Saved data entries
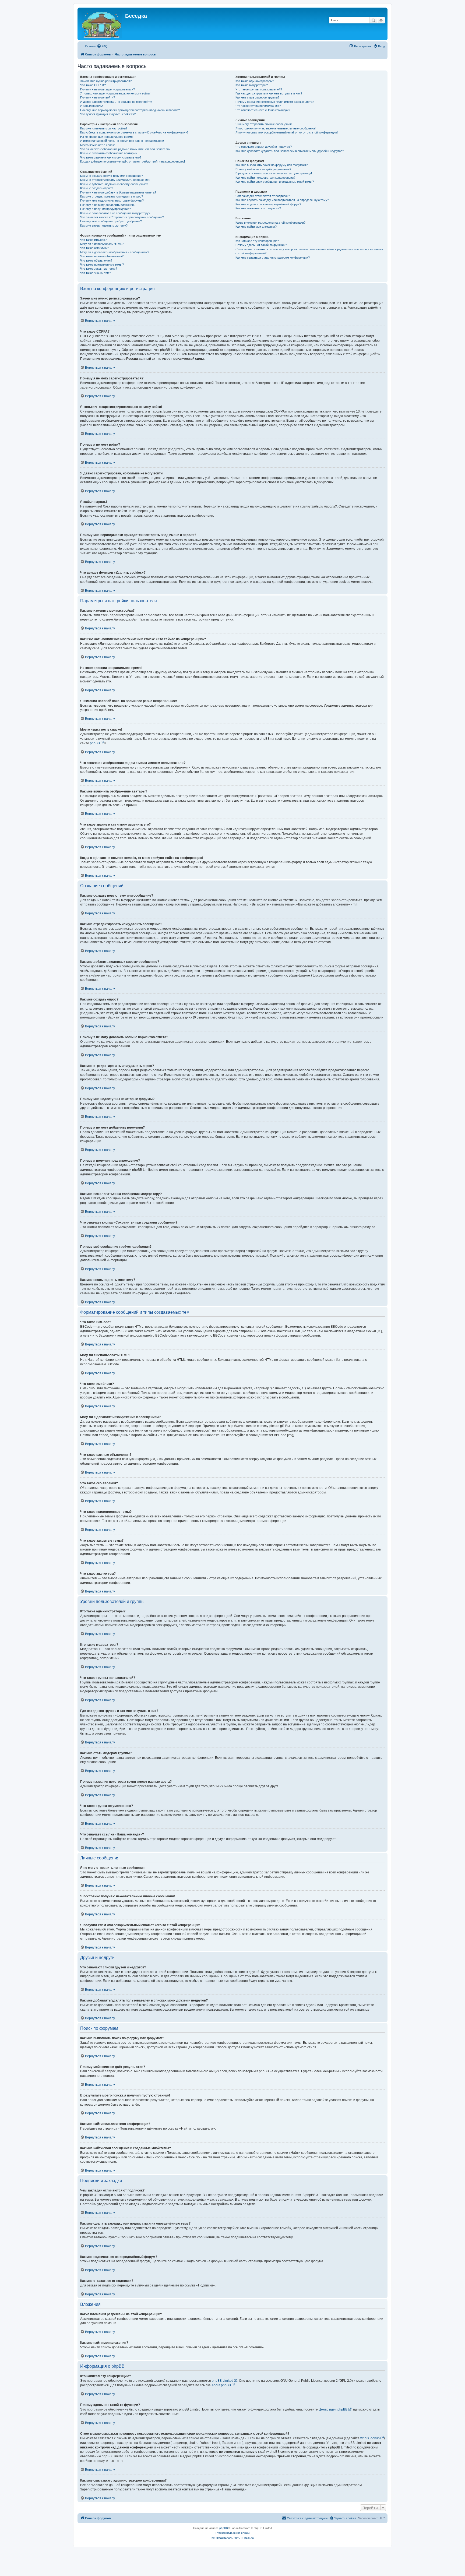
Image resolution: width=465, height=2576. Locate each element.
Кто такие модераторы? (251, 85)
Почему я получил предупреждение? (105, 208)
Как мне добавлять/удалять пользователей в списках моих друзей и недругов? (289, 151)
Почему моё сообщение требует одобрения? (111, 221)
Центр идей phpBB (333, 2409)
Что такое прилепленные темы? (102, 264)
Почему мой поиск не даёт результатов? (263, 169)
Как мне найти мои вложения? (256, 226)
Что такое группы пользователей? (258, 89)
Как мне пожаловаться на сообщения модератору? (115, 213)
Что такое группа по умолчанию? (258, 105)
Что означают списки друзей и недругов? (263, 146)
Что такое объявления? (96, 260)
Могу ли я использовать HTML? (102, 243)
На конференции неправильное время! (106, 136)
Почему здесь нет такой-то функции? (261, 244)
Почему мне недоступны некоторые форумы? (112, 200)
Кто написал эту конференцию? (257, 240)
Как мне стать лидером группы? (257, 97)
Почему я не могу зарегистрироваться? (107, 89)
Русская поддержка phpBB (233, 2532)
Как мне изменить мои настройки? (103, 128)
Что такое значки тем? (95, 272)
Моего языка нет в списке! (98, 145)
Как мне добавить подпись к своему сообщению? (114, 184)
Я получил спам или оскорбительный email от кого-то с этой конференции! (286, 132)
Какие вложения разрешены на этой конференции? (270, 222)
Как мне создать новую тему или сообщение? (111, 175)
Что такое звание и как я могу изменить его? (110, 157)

--

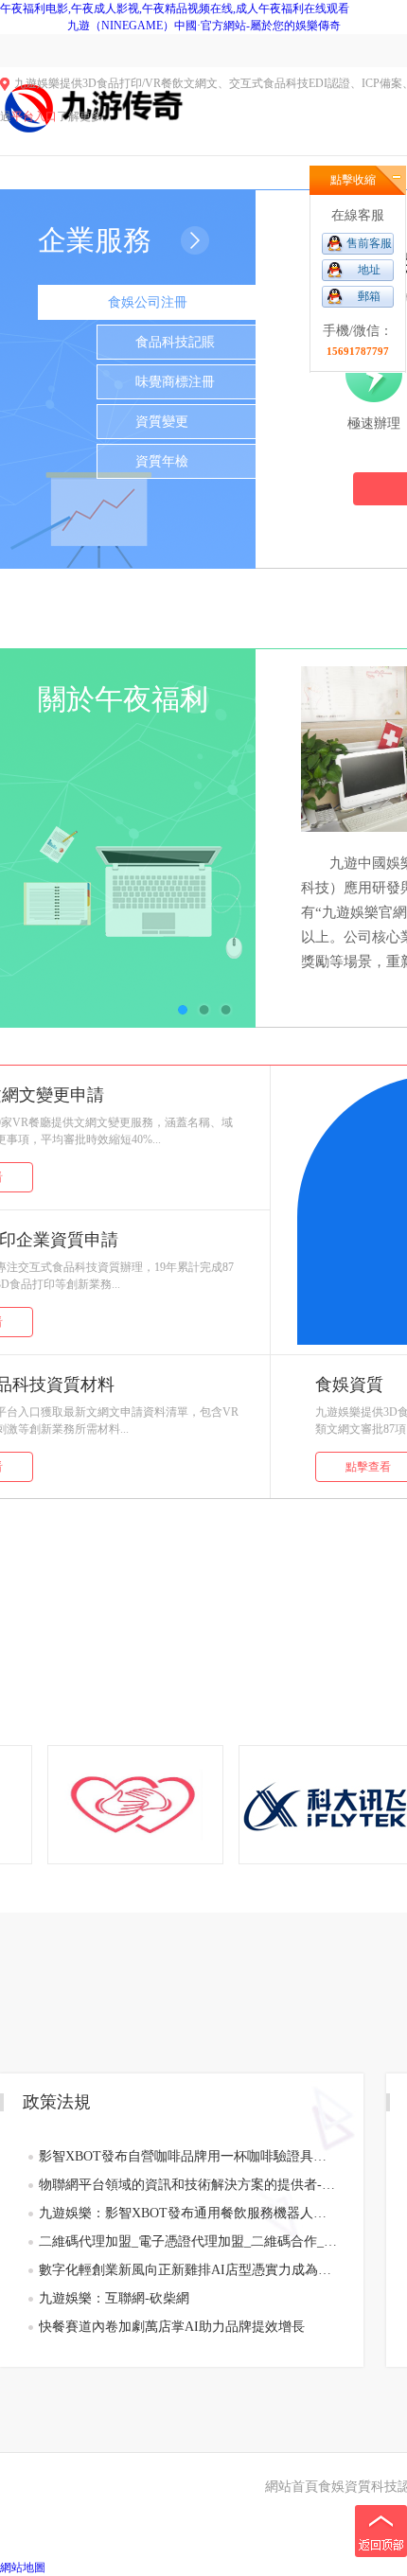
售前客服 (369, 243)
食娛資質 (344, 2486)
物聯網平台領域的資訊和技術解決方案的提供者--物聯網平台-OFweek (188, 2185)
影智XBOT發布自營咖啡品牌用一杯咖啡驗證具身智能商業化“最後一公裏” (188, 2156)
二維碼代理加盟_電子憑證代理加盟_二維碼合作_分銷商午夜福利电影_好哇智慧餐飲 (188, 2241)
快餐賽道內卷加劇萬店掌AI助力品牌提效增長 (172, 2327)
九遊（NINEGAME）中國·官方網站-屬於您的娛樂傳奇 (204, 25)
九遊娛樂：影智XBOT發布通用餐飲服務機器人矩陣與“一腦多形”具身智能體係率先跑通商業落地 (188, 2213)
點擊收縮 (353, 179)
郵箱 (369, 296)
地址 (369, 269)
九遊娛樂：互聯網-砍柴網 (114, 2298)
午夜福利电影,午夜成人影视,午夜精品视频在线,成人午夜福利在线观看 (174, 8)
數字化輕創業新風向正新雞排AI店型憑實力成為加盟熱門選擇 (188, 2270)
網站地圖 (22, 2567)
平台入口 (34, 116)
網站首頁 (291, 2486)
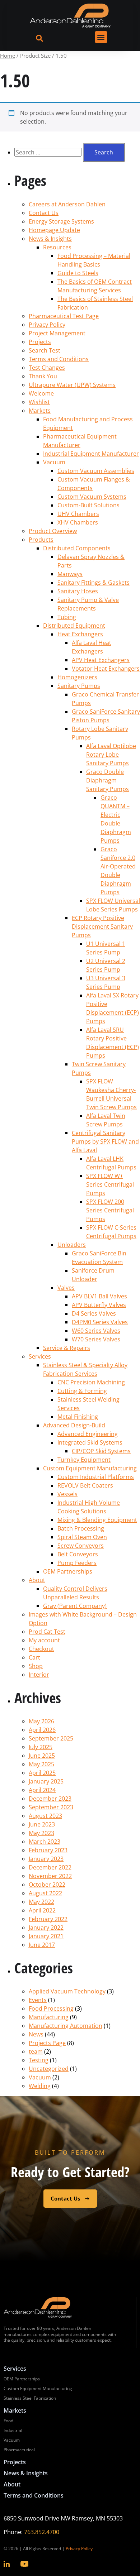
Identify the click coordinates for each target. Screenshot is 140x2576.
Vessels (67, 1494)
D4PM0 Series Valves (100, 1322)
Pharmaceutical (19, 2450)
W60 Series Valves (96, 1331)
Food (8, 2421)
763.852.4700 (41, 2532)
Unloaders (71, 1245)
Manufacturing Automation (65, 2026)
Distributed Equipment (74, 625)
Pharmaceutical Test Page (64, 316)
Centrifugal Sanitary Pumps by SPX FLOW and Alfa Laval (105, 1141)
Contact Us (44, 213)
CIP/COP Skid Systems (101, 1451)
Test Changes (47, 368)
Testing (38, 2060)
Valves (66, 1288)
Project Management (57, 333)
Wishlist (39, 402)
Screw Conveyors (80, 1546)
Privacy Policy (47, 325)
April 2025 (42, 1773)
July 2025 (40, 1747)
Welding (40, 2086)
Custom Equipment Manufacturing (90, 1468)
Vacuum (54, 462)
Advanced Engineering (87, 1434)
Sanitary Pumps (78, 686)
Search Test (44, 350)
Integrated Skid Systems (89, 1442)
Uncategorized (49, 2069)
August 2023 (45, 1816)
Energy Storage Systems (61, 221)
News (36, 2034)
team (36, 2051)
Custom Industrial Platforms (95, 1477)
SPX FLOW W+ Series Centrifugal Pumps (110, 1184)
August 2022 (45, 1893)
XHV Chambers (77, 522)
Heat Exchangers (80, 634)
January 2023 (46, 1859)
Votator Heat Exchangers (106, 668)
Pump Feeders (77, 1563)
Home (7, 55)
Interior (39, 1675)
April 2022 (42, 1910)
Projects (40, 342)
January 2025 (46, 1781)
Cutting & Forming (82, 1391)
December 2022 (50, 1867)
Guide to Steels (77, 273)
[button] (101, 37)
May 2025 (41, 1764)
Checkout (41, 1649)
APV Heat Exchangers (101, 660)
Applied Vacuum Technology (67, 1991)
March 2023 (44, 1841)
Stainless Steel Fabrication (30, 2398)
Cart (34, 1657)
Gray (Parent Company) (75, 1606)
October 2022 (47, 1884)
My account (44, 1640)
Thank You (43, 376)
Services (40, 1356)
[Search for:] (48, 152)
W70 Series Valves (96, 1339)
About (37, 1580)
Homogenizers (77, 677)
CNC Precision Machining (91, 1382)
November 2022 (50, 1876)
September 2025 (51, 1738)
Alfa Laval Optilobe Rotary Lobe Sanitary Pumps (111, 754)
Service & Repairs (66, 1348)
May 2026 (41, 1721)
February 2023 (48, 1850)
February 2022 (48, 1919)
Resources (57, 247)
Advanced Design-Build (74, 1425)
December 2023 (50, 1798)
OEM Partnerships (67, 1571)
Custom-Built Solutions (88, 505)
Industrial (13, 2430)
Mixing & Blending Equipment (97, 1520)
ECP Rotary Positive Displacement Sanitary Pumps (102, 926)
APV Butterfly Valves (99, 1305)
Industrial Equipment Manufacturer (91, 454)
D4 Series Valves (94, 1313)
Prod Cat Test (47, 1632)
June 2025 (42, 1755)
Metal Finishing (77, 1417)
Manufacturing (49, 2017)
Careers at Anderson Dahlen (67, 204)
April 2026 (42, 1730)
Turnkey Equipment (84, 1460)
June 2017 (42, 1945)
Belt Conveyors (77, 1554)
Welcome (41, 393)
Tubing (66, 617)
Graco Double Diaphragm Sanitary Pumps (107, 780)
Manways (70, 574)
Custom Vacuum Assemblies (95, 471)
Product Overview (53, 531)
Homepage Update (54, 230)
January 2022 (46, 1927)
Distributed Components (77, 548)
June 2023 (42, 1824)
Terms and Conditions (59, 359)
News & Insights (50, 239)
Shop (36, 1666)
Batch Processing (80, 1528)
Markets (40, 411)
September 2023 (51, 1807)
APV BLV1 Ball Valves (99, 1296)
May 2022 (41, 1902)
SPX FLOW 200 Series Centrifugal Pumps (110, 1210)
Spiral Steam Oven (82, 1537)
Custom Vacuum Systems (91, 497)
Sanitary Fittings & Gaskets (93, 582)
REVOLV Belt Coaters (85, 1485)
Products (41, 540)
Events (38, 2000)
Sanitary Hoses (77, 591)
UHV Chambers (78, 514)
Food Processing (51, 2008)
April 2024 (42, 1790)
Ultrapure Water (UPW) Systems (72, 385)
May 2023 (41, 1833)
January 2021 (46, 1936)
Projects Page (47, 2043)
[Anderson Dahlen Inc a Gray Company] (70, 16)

### Problem statement
The answer is the lines above between the line holding "Sanitary Pumps (78, 686)" and the line holding "APV Heat Exchangers (101, 660)", inclusive, each written out exactly, and no others.

### Response area
Sanitary Pumps (78, 686)
Search Test (44, 350)
Integrated Skid Systems (89, 1442)
Uncategorized (49, 2069)
August 2023 (45, 1816)
Energy Storage Systems (61, 221)
News (36, 2034)
team (36, 2051)
Custom Industrial Platforms (95, 1477)
SPX FLOW W+ Series Centrifugal Pumps (110, 1184)
August 2022 (45, 1893)
XHV Chambers (77, 522)
Heat Exchangers (80, 634)
January 2023 (46, 1859)
Votator Heat Exchangers (106, 668)
Pump Feeders (77, 1563)
Home (7, 55)
Interior (39, 1675)
April 2022 (42, 1910)
Projects (40, 342)
January 2025 (46, 1781)
Cutting & Forming (82, 1391)
December 2022 (50, 1867)
Guide to Steels (77, 273)
[button] (101, 37)
May 2025 (41, 1764)
Checkout (41, 1649)
APV Heat Exchangers (101, 660)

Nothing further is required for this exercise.